[EXTRACTED INFORMATION]:
::::::

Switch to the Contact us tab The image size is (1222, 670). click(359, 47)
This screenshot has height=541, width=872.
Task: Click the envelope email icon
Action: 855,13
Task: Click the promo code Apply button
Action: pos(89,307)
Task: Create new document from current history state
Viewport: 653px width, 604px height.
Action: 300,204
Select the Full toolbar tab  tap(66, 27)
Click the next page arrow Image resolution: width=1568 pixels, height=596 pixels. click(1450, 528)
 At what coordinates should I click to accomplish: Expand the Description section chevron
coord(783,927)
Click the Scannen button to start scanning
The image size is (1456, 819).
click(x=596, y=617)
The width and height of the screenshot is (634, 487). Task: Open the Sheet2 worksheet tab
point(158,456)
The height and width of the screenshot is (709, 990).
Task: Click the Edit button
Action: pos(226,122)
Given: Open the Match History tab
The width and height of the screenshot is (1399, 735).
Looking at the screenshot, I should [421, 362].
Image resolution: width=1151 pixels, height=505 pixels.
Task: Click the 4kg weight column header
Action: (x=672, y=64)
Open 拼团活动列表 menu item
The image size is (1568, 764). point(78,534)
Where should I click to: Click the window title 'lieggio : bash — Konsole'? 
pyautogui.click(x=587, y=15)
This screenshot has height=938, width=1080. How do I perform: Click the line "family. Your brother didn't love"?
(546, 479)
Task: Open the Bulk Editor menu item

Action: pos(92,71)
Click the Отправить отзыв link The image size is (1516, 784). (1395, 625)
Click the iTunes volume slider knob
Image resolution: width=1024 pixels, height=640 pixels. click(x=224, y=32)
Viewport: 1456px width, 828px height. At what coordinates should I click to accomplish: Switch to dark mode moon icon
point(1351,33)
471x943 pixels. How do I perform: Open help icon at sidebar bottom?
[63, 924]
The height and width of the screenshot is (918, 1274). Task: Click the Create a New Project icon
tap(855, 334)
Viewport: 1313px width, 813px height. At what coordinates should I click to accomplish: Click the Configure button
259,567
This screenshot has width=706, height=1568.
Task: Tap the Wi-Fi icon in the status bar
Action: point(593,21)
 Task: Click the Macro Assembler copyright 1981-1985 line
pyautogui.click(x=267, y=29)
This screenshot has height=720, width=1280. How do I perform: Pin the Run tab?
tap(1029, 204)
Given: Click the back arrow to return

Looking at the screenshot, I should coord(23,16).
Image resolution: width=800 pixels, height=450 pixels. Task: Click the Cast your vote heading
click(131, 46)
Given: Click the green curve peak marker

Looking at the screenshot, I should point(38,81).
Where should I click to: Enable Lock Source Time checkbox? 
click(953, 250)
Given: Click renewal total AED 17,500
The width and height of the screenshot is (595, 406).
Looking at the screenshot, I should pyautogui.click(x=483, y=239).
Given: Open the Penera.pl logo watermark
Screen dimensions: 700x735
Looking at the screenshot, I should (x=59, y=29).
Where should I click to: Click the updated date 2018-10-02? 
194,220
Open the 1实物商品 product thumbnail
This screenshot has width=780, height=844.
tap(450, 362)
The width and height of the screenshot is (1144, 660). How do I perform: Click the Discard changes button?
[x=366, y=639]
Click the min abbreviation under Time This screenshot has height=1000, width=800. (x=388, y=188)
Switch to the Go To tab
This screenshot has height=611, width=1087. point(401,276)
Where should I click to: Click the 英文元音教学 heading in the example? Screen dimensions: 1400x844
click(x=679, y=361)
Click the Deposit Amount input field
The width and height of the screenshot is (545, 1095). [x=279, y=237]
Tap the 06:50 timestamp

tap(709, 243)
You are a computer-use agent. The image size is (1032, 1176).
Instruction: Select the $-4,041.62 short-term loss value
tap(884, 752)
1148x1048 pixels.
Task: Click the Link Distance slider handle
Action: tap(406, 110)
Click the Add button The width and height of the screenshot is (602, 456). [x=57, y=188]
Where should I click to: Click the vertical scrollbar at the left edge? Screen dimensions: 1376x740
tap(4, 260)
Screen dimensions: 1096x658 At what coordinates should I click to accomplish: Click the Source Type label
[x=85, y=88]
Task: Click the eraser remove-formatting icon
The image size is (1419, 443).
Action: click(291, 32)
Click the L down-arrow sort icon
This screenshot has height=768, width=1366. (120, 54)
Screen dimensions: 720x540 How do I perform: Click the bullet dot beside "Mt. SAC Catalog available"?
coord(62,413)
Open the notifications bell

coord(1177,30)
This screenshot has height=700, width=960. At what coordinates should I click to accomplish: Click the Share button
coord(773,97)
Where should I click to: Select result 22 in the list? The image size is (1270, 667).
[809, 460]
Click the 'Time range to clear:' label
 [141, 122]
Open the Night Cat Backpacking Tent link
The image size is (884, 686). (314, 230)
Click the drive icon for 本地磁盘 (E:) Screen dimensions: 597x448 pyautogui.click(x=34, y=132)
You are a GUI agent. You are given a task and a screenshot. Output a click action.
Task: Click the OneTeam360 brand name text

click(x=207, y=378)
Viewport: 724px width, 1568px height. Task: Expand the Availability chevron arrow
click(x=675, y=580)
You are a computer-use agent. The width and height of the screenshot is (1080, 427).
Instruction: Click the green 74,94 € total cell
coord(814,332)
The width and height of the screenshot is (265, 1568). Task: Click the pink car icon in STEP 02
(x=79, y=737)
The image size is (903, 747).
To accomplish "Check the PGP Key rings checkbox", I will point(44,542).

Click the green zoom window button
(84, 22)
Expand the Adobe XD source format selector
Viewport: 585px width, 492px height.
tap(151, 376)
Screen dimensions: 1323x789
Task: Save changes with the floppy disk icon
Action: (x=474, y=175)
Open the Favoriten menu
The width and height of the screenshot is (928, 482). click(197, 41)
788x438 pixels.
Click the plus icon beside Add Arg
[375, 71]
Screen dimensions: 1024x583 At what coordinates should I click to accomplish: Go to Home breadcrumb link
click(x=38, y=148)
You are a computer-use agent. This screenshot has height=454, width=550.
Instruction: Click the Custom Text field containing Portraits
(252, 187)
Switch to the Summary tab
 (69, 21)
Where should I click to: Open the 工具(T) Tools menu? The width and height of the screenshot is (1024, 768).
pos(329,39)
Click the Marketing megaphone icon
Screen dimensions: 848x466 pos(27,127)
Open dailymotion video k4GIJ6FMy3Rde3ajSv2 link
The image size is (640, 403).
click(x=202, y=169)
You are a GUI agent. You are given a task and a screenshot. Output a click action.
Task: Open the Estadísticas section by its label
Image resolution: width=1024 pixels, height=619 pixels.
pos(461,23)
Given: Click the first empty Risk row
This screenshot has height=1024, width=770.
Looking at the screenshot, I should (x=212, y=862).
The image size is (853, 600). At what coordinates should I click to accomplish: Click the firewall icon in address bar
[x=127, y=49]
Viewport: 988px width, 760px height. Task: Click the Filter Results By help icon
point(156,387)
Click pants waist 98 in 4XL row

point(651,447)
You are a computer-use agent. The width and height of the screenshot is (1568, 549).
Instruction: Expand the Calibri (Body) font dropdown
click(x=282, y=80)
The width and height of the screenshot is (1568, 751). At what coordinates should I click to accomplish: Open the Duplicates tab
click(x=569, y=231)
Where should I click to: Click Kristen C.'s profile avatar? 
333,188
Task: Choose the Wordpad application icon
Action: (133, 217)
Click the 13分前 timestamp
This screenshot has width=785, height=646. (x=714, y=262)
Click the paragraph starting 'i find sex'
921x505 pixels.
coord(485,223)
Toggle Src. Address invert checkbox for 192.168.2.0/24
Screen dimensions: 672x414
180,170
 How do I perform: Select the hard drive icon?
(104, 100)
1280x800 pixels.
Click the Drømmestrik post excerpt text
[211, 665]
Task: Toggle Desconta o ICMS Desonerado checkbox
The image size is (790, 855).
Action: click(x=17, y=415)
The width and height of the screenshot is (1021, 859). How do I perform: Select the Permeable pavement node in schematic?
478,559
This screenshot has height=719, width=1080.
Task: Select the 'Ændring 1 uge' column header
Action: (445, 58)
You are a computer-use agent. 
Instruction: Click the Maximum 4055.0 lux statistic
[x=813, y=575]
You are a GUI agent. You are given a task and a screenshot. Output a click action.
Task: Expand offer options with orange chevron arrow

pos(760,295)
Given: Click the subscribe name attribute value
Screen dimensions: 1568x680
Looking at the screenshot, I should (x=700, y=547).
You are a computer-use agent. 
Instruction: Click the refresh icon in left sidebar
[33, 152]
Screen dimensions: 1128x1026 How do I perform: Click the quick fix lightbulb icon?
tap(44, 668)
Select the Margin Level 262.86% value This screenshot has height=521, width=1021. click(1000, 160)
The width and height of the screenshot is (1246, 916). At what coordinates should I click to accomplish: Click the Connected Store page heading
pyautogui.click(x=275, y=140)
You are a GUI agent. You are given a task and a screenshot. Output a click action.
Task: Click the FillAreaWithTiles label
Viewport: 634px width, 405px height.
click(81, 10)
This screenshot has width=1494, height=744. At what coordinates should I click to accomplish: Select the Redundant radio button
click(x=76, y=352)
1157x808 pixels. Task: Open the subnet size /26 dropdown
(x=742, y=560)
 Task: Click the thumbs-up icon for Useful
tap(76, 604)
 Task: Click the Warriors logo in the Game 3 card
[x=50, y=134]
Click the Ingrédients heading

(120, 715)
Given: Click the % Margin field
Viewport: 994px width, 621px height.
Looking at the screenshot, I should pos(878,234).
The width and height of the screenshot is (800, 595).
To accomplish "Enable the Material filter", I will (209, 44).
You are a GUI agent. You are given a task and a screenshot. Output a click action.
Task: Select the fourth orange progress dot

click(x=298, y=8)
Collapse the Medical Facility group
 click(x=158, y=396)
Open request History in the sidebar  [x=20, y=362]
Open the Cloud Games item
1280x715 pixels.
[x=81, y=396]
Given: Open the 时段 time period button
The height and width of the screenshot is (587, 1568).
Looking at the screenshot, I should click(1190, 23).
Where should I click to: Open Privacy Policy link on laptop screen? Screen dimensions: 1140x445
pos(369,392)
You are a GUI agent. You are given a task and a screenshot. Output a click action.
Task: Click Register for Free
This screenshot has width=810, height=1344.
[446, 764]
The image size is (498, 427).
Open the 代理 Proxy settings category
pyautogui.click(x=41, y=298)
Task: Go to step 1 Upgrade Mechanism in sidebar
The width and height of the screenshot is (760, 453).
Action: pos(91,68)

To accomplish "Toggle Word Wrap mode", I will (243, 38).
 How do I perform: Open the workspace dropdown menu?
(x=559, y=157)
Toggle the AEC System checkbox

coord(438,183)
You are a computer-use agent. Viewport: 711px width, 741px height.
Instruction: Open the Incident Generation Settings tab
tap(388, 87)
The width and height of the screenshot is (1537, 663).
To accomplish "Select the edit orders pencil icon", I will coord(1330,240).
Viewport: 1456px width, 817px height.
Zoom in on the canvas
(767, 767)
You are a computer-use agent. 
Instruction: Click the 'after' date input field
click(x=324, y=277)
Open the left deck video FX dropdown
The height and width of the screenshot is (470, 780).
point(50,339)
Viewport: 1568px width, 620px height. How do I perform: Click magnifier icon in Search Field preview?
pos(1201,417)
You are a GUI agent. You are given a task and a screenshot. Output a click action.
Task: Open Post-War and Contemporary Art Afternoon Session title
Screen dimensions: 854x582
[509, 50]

::::::

[GOAL OF THE EXERCISE]: Everything from the first line of the material through the line containing "Click the next" is to be printed exactly; lines after that are to be left out.

[RESPONSE TO THIS TASK]:
Switch to the Contact us tab The image size is (1222, 670). click(359, 47)
This screenshot has height=541, width=872.
Task: Click the envelope email icon
Action: 855,13
Task: Click the promo code Apply button
Action: pos(89,307)
Task: Create new document from current history state
Viewport: 653px width, 604px height.
Action: 300,204
Select the Full toolbar tab  tap(66, 27)
Click the next page arrow Image resolution: width=1568 pixels, height=596 pixels. click(1450, 528)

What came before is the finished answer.